A Mechanism for Mutual Fairness in Cooperative Games with Replicable Resources -- Extended Version
Abstract
The latest developments in AI focus on agentic systems where artificial and human agents cooperate to realize global goals. An example is collaborative learning, which aims to train a global model based on data from individual agents. A major challenge in designing such systems is to guarantee safety and alignment with human values, particularly a fair distribution of rewards upon achieving the global goal. Cooperative game theory offers useful abstractions of cooperating agents via value functions, which assign value to each coalition, and via reward functions. With these, the idea of fair allocation can be formalized by specifying fairness axioms and designing concrete mechanisms.
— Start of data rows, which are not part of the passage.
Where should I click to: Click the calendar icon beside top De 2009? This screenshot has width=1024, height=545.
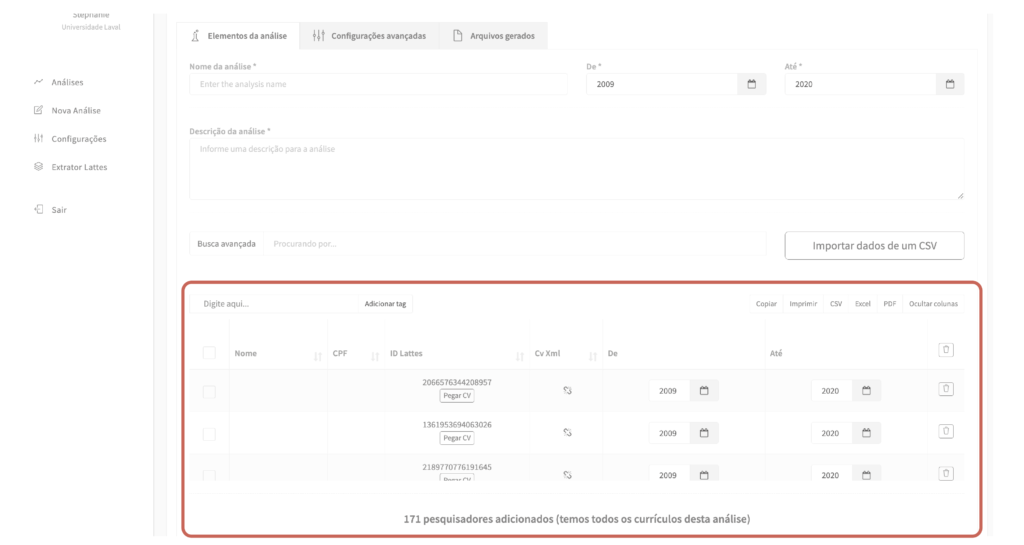pyautogui.click(x=751, y=85)
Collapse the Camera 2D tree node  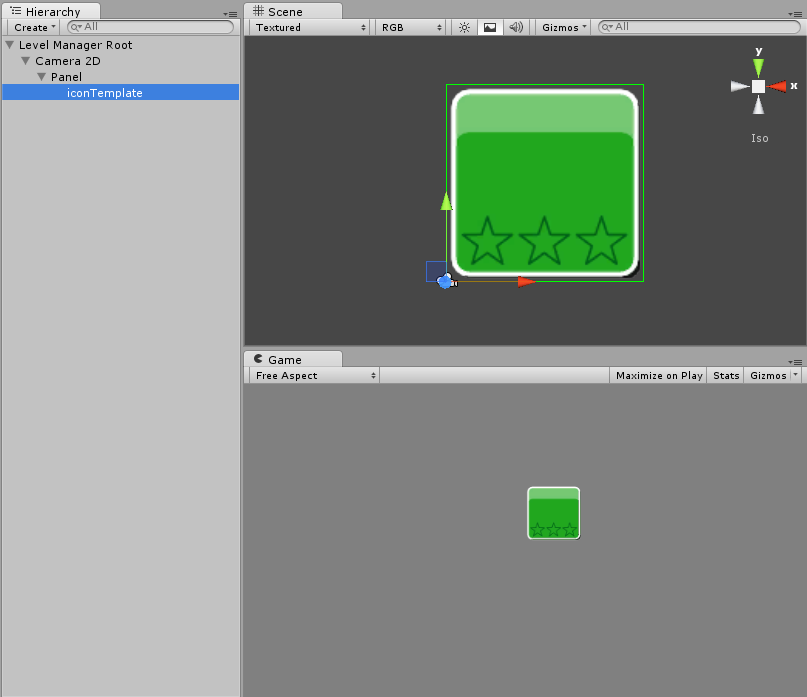(26, 61)
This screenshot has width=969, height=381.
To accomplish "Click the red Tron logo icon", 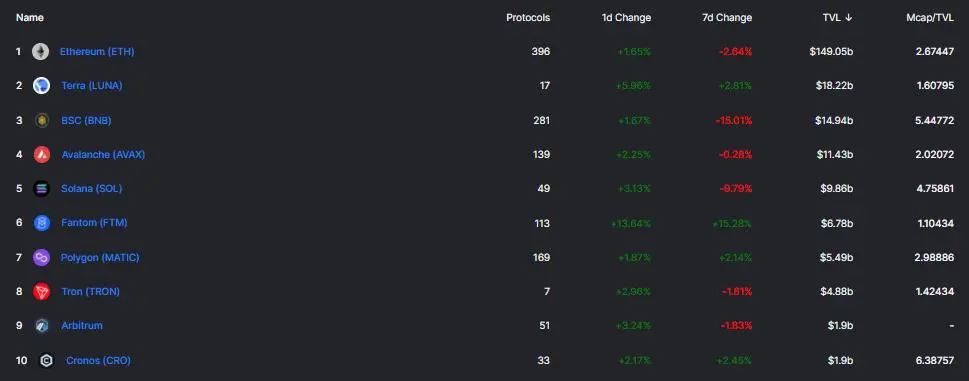I will (41, 291).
Classical cooperative game theory, exemplified by the Shapley value, does not fully capture scenarios like collaborative learning, as it assumes nonreplicable resources, whereas data and models can be replicated. Infinite replicability requires a generalized notion of fairness, formalized through new axioms and mechanisms. These must address imbalances in reciprocal benefits among participants, which can lead to strategic exploitation and unfair allocations. The main contribution of this paper is a mechanism and a proof that it fulfills the property of mutual fairness, formalized by the Balanced Reciprocity Axiom. It ensures that, for every pair of players, each benefits equally from the participation of the other.